Reverse Transcription (Rt)-pcr
Total RNAs isolated from RSFLs were reverse transcribed into cDNA using SuperScript II Reverse Transcriptase (Invitrogen) with oligo-dT primer and applied for PCR amplification. VEGF121 (452 bp), VEGF165 (584 bp) and VEGF189 (656 bp) were detected by RT-PCR using the primers (forward, 5’-CGAAACCATGAACTTTCTGCTGTC-3’; reverse, 5’-TCACCGCCTCGGCTTGTCACAT − 3’). For the detection of VEGF206, a specific primer set (forward, 5’-GAAGGAGGAGGGCAGAATCATCACG-3’; reverse, 5’-TCCAGGGCATTAGACAGCAGCG-3’) was used.
Cell Adhesion Assay
RSFLs adhesion on culture plates was monitored using RTCA-DP xCELLigence (Roche), which can monitor the adhesion by measuring electronic impedance at the cell-sensor electrode interface integrated on the bottom of culture E-plate [16, 17]. Each plate was pre-coated with 20 µg/ml of VE-cadherin or E-cadherin Fc-chimeras (R&D Systems) for 3 h at 37˚C and then incubated with DMEM containing 0.25% FBS for 1 h at 37˚C. RSFLs were seeded on a plate at a density of 1.7x103 cells/plate, and installed on the analyzer.
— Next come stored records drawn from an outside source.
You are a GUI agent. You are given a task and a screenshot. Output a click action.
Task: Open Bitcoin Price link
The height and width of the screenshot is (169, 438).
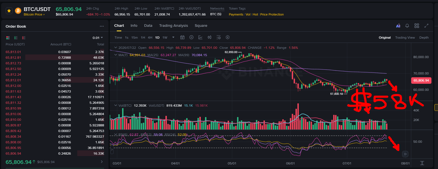[x=34, y=14]
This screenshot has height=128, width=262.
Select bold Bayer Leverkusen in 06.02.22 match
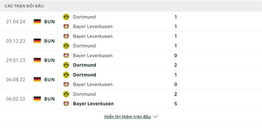pyautogui.click(x=93, y=104)
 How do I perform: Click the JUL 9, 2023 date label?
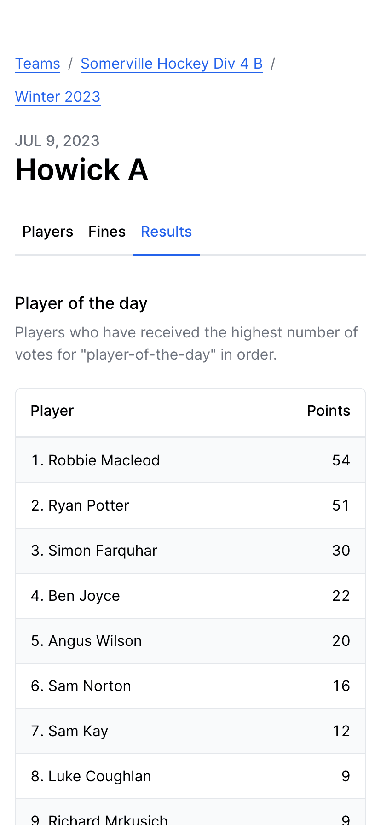tap(57, 141)
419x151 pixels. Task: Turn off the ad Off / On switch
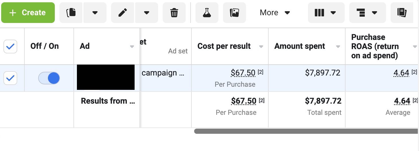(x=49, y=78)
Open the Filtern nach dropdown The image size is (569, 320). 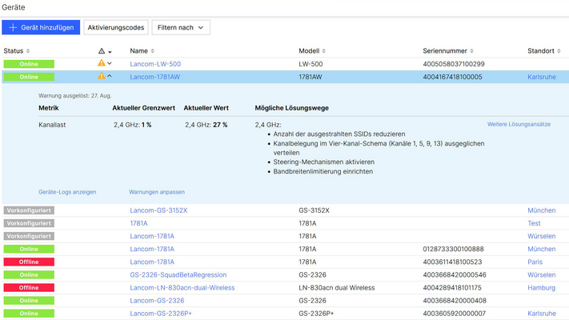pos(181,27)

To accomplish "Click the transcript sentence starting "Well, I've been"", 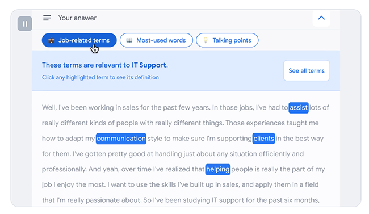I will (126, 108).
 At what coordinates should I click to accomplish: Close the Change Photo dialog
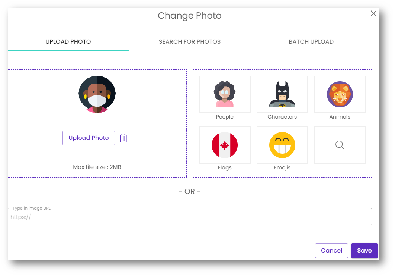coord(373,14)
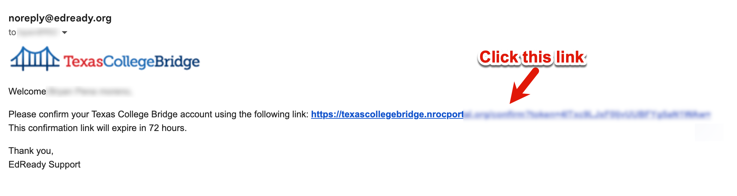The width and height of the screenshot is (737, 196).
Task: Click the 'College' word in the logo
Action: [129, 62]

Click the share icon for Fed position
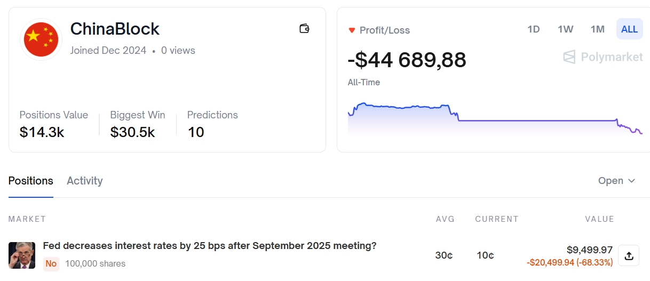pos(629,256)
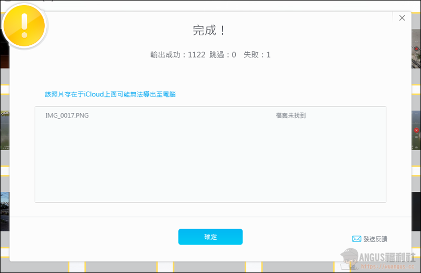Click the yellow exclamation warning icon

pos(24,24)
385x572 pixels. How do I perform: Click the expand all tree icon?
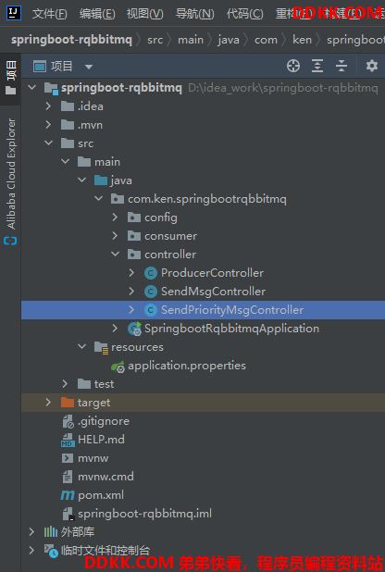click(x=317, y=66)
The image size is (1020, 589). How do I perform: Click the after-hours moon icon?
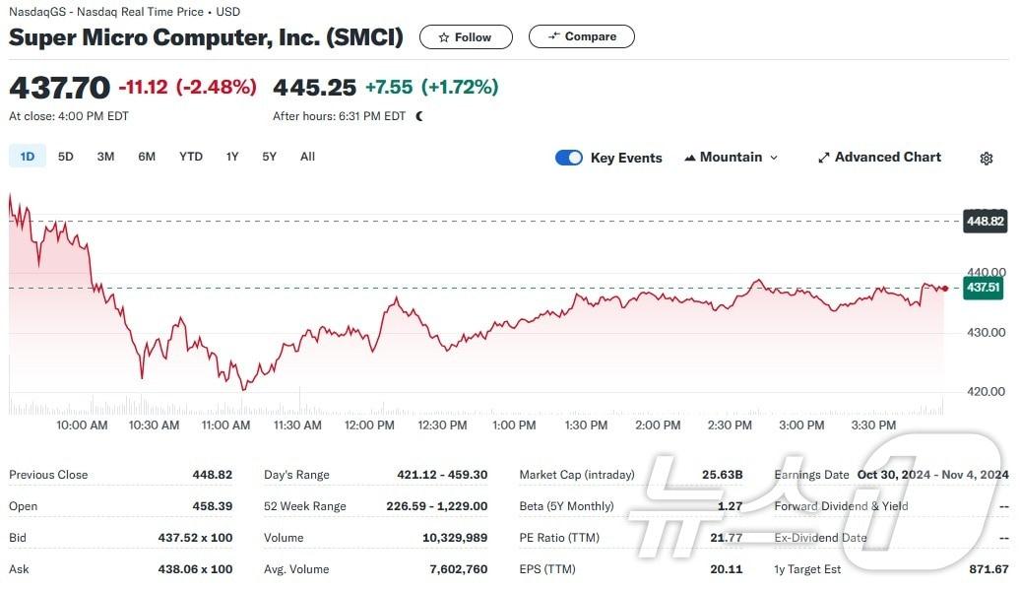point(420,116)
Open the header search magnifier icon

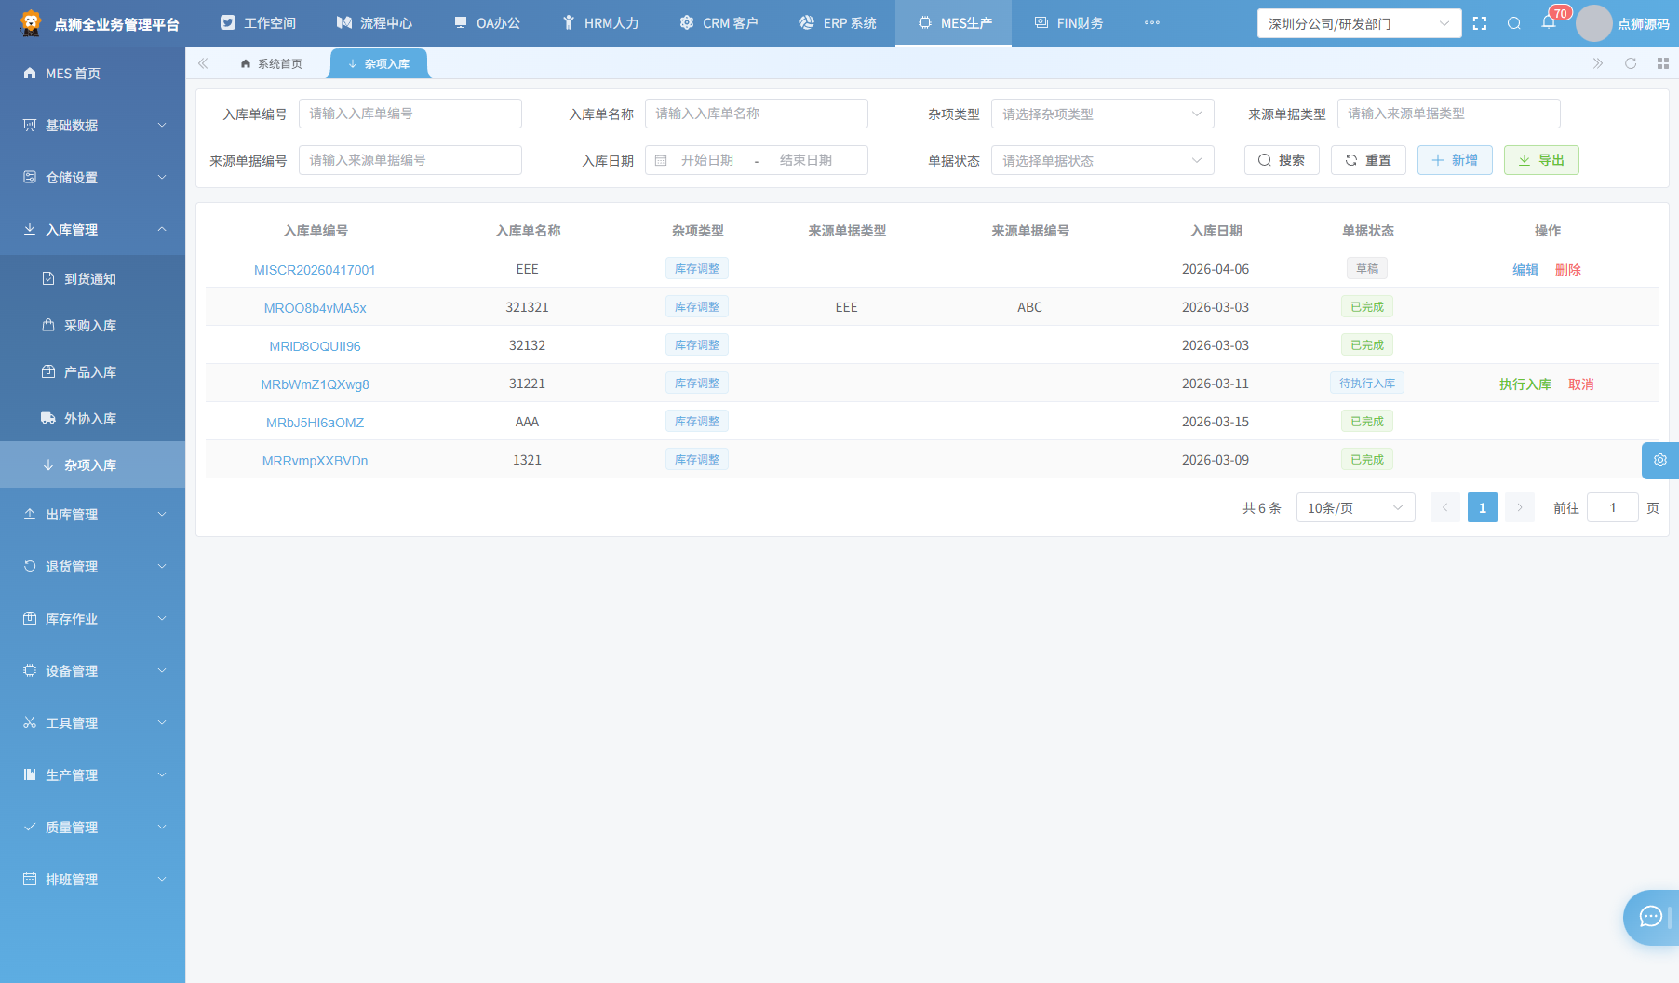[1514, 23]
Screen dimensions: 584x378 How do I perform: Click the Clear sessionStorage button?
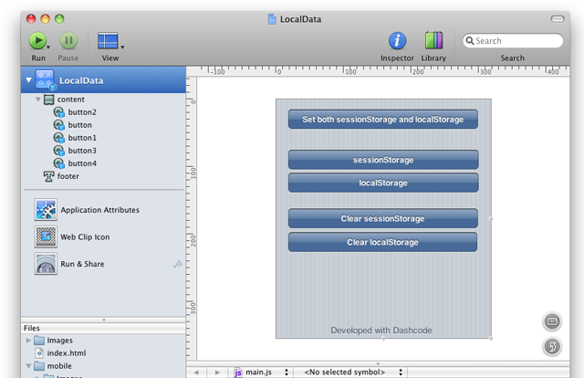pos(382,219)
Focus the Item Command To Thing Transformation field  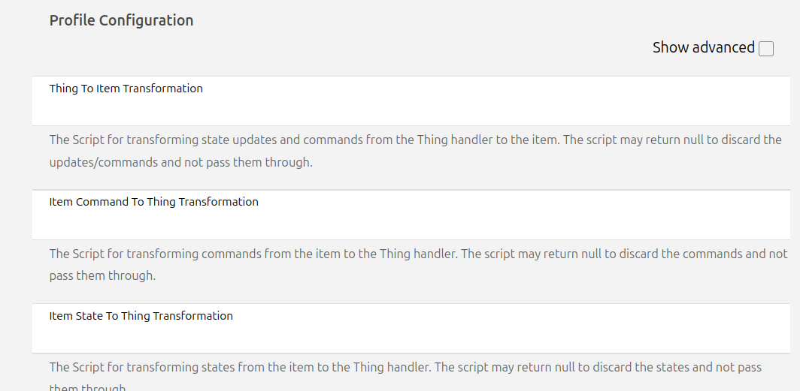coord(411,223)
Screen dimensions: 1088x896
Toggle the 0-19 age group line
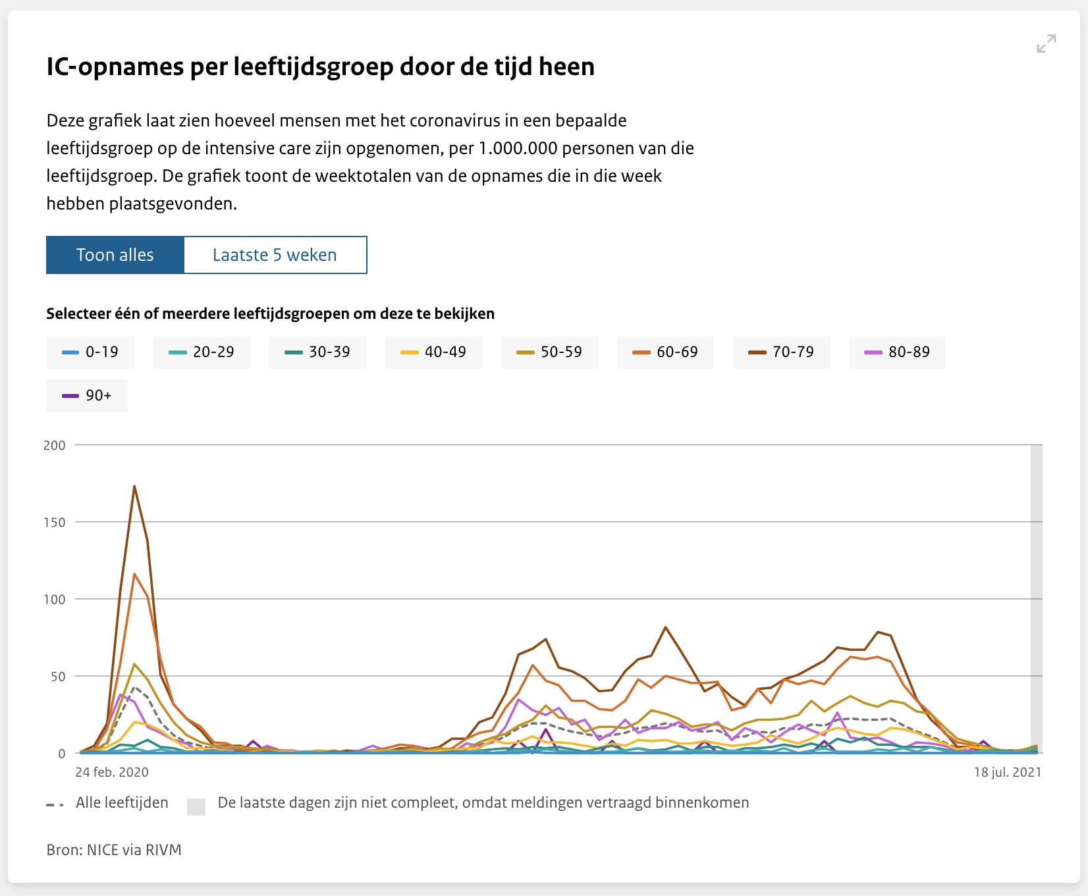tap(90, 352)
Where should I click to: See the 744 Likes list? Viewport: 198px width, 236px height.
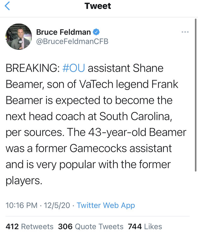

Cell adhesion was monitored every 2 min for 5 h.
Tube Formation Assay
RSFLs (2.5x105 cells/cm2) labeled with CellTracker Red CMTPX (ThermoFisher Scientific) were cultured in serum-free condition for 24 h on dishes coated with Matrigel (µ slide angiogenesis; ibidi, Nippon Genetics, Tokyo, Japan) and observed by a phase contrast microscope (LSM700, Carl Zeiss). For inhibition of branching morphology, RSFLs were cultured on the gels for 24 h in culture medium containing anti-VE-cadherin antibody (10 µg/ml; BD biosciences, Franklin Lakes, NJ), anti-E-cadherin antibody (10 µg/ml; R&D Systems), non-immune rat IgG (10 µg/ml; Vector Laboratories, Burlingame, CA), VE-cadherin Fc-chimera (20 µg/ml) or E-cadherin Fc-chimera (20 µg/ml), and treated with siVE-CDH (75 nM) or siCtrl (100 nM). The branching point numbers were quantitatively evaluated according to the previous study [18, 19]. To determine tube-like formation by RSFLs in the presence of HUVEC, RSFLs labeled with CellTracker Red CMTPX and GFP-HUVEC were co-cultured on basement membrane matrices for 24 h and monitored by a confocal laser-scanning microscope. The data of tube-like structures were analyzed using Zen software (Carl Zeiss).
Statistical analysis
Data obtained by the tube assay were shown as mean ± SD. Results between the two independent groups were determined by the student’s t-test or Mann-Whitney U test. Comparisons among more than three groups were analyzed by Tukey-Kramer’s HSD or Steel-Dwass test. P values less than 0.05 were considered significant.